_WORK TO COMPLETE_:
Copy, with no pictures, the line that contains "Submit form with Отправить заявку button" and each line after it down to the end of the entries below, exactly.

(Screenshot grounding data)
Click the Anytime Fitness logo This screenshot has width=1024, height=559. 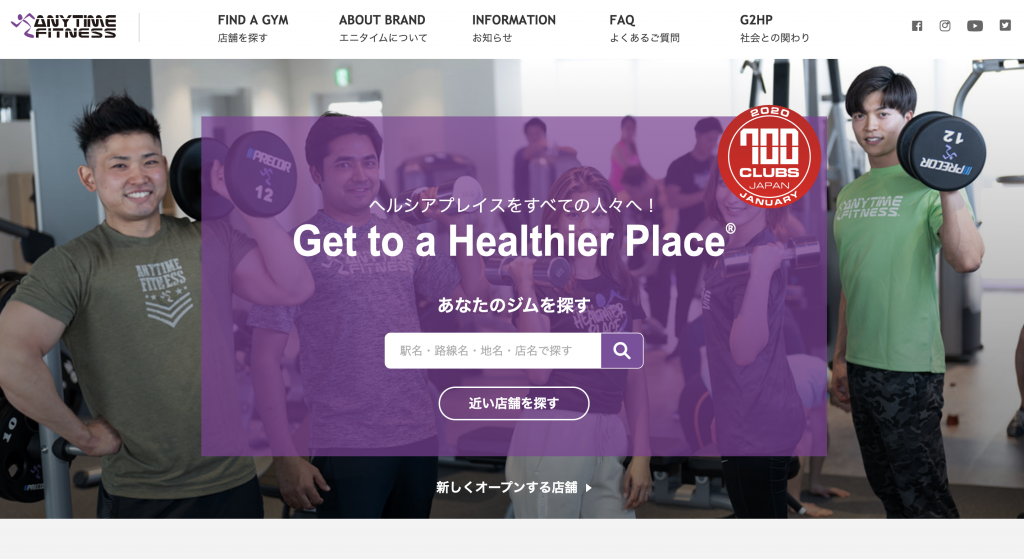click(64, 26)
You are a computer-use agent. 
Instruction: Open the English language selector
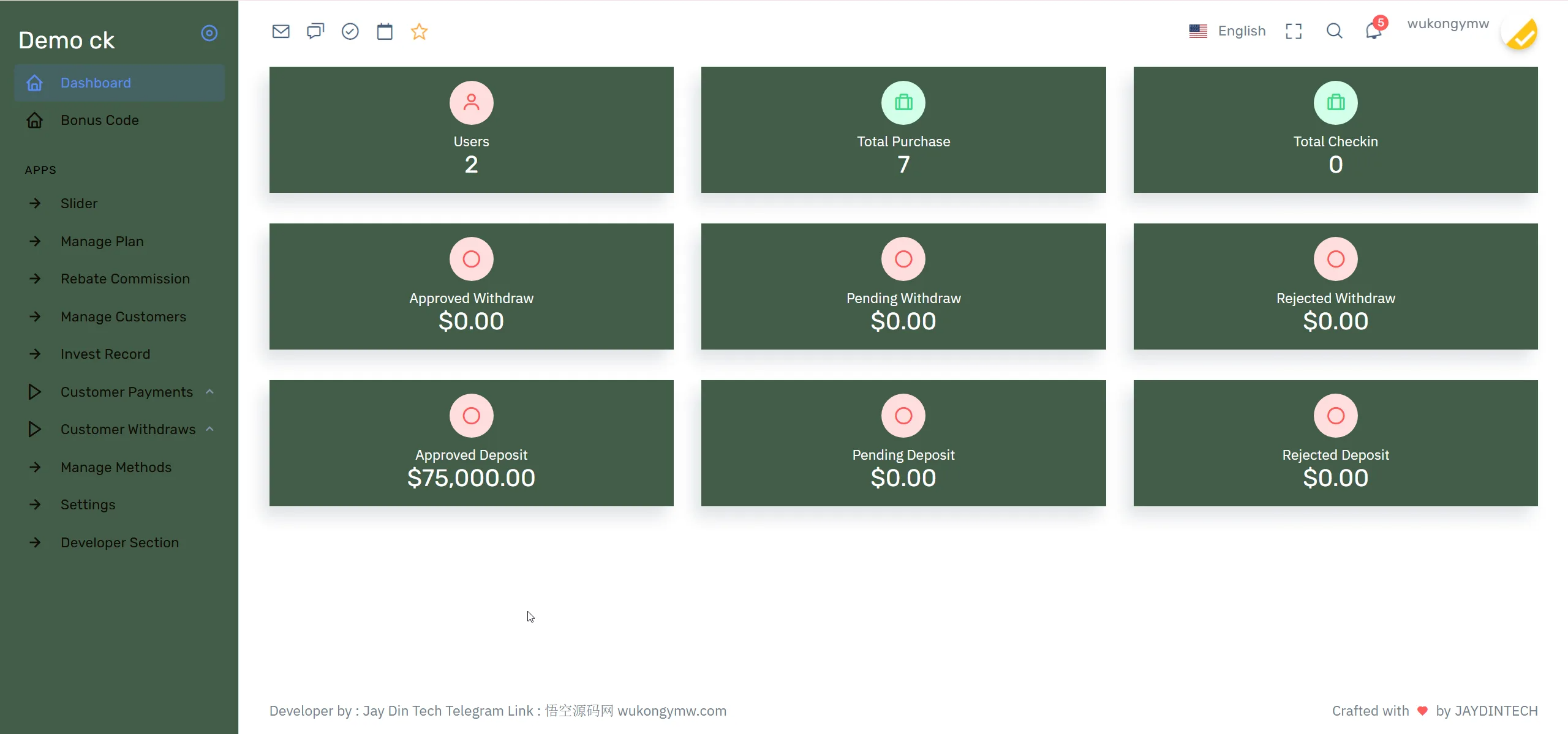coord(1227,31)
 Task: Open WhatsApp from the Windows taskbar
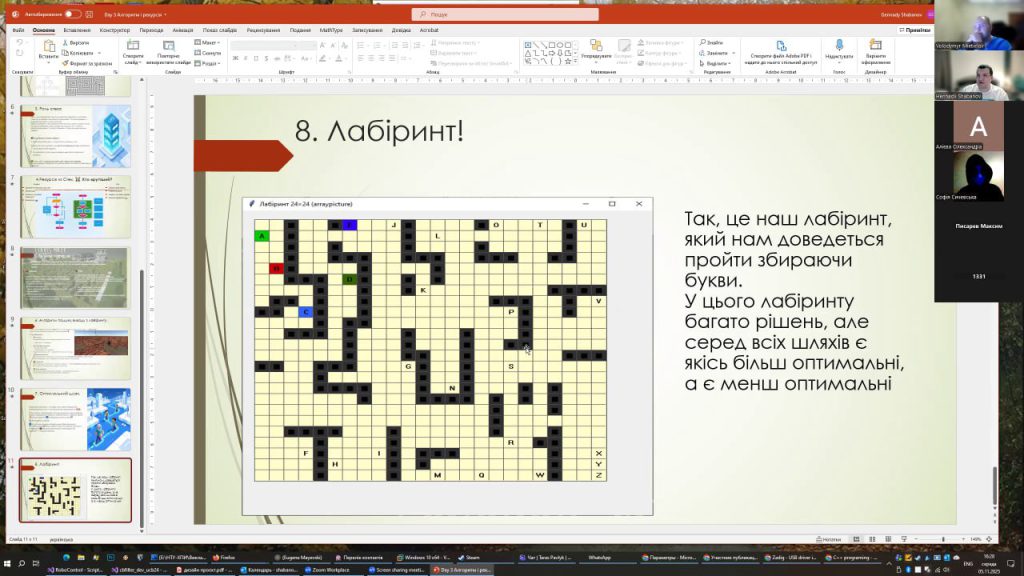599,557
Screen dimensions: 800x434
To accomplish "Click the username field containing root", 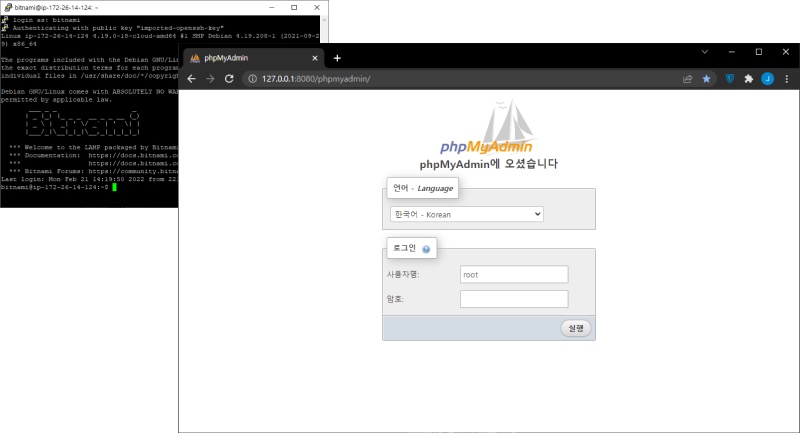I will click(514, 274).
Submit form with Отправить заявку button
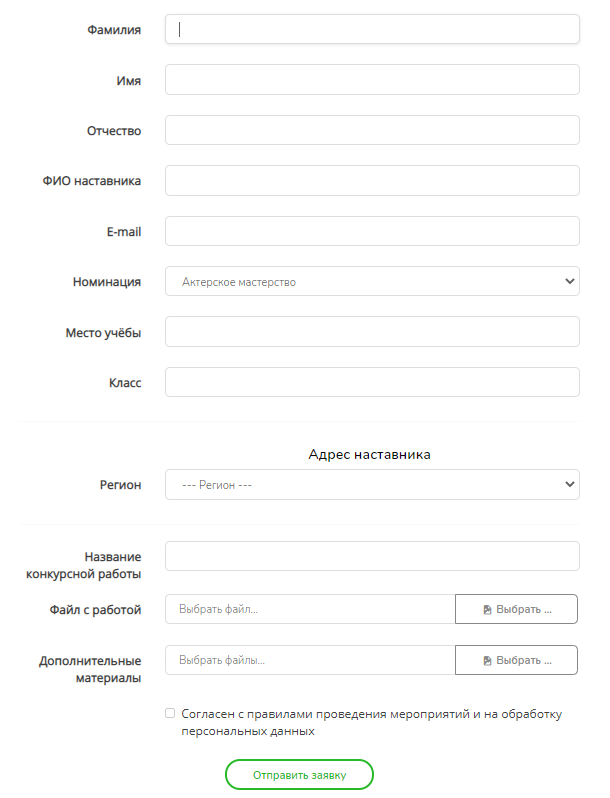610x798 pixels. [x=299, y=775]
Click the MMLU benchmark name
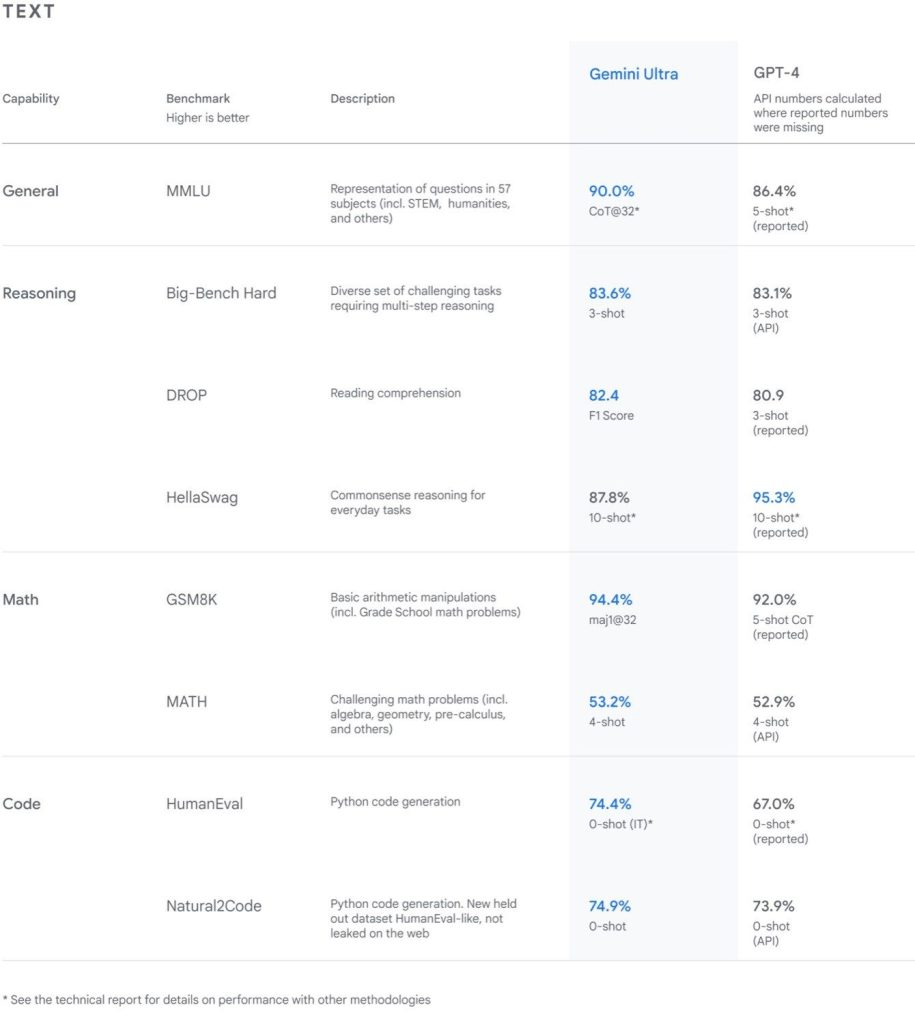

_YOUR SOLUTION_:
Submit form with Отправить заявку button
610x798 pixels. [x=299, y=775]
Click the MMLU benchmark name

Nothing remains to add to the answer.